Records excerpted from a collection
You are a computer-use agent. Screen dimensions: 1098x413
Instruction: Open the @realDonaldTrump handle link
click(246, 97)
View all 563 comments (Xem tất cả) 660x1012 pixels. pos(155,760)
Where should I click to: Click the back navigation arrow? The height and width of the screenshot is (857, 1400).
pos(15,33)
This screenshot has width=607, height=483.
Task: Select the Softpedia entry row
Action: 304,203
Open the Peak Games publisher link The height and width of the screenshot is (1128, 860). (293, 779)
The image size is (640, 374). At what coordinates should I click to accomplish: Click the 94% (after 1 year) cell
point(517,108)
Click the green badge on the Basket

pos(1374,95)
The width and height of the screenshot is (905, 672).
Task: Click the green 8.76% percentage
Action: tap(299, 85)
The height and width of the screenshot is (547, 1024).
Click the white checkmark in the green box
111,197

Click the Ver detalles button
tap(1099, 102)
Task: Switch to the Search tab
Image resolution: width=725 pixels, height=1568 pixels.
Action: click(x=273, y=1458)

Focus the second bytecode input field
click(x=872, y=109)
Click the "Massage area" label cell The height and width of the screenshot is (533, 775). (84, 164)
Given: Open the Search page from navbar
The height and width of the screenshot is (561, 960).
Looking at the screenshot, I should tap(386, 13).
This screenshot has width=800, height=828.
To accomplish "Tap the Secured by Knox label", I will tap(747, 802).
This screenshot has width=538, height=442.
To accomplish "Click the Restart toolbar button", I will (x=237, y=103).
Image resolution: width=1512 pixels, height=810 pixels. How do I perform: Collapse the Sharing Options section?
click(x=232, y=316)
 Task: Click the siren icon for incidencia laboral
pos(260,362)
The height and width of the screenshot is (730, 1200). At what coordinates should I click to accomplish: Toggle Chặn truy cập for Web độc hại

» **BRIEF**:
Show the lines above that have the word "will".

» **ANSWER BELOW**:
To accomplish "Tap the Secured by Knox label", I will tap(747, 802).
To accomplish "Click the Restart toolbar button", I will (x=237, y=103).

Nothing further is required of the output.